We lived in Shanghai before World War II, when I was little . My father worked for the Standard Oil, and we expatriates enjoyed a soon-to-vanish colonial lifestyle. We had eight servants: boy, cook, laundress, chauffeur–I can’t think who the others were. The servants wore long nightgowns with frog buttons. The men wore black, the women, dark blue.
The most important servant was my amah. She pulled her hair back so tightly behind her head that her forehead appeared to be bald. Mother told me that was the style for amahs.
The chauffeurs would drive us with our amahs to children’s birthday parties. In the old photos, the amahs stood behind us. I listened to them chatter chatter in Chinese—their singsong voices rising and falling as they laughed. Some displayed a gold tooth as a sign of prosperity.

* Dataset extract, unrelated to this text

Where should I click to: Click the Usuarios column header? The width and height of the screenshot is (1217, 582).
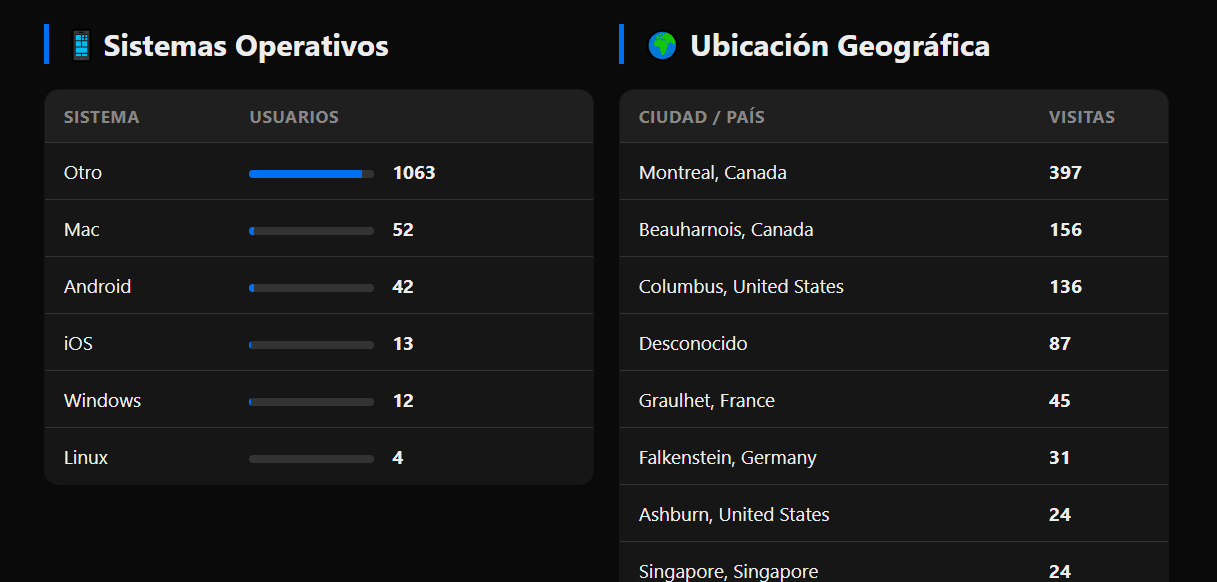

We spent far more time with our amahs than with our parents. While our fathers worked, our mothers enjoyed bridge luncheons, tiffins, and teas. At night our parents dined and danced at the French Club or the various Western hotels.
The Wizard of Oz finally made it over from the U.S. on one of the ocean liners, followed shortly after by Snow White. I guess my amah took me to these movies. I was terrified. For two months my parents had to move my bed to the sleeping porch outside their bedroom.
Weaned on violent cartoons, these classic tales no longer faze many preschoolers.